Sangat mudah untuk takut pada sesuatu yang tidak kita mengerti. Sebelum Adam menginjakkan kaki ke muka bumi, Maut sudah lebih dulu tiba di sini. Dia tidak pernah jauh. Dia selalu lebih dekat dari helaan napas. Lebih nyata dari apa yang bisa disaksikan mata. Dan dia akan menyaksikan setiap jiwa kembali.
Asaar memahami ini. Akan tetapi, seperti hampir semua manusia yang pernah dia jumpai, dia takut mati.
Dan sebagaimana mereka yang mendahului dan akan datang nanti, dia coba memahami. Berusaha dia gali makna dari keberadaannya yang singkat. Yang mungkin tidak berarti.

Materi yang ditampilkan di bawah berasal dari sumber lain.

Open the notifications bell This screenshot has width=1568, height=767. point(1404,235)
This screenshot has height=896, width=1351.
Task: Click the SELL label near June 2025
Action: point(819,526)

Yang bisa kapan saja berhenti.
Di desa Palareja yang dia tinggali, Asaar yakin dia tidak sendiri ketika dia mengakui dia belum siap beranjak memasuki kehidupan setelah kematian. Dan khusus untuk kasusnya, gambaran apa-apa saja yang akan menyambutnya sesudah napas terlepas dari raga hanya sedikit mendamaikannya. Bekal guna mengarungi hari yang kekal, baginya, bukan sesuatu yang bisa siapa saja ukur.
Perbedaan antara pemabuk dan pak haji, menurut Asaar, sesamar bekas luka yang melingkari lehernya sendiri. Rasa nyaman yang orang peroleh dari menimbun kebaikan baginya sekadar ilusi. Mereka yang tinggi hati, lagi pula, konon haram measuki gerbang-gerbang yang suci. Menyadari keberadaan noda dan dosa yang senantiasa mengeruhka jiwa dia yakini sebagai langkah pertama bagi para pencari.
Asaar bertolak dari desa sebagai lulusan sebuah madrasah yang kental dengan ajaran-ajaran keagamaan. Teropong mulia yang akan membimbing hidupnya dia bawa. Teramat familiar teropong itu di tangannya sampai-sampai dia lupa. Buta. Bahwa teropong serupa bukan murni miliknya pribadi. Bukan sesuatu yang dia berhak monopoli.
Asaar ingat dia masih sering menunaikan sunnah-sunnah di luar kewajiban sebelum adik semata wayangnya berpulang. Insentif-insentif tersebut, sayangnya, tidak menolong saat seorang pelayat yang juga pemuka agama di desanya menasihati. Kata wanita ahli ibadah itu, "Perkuat imanmu, ya? Tragedi ini balasan. Karena kalian kurang beriman. Kurang dekat dengan tuhan. Kurang banyak beramal."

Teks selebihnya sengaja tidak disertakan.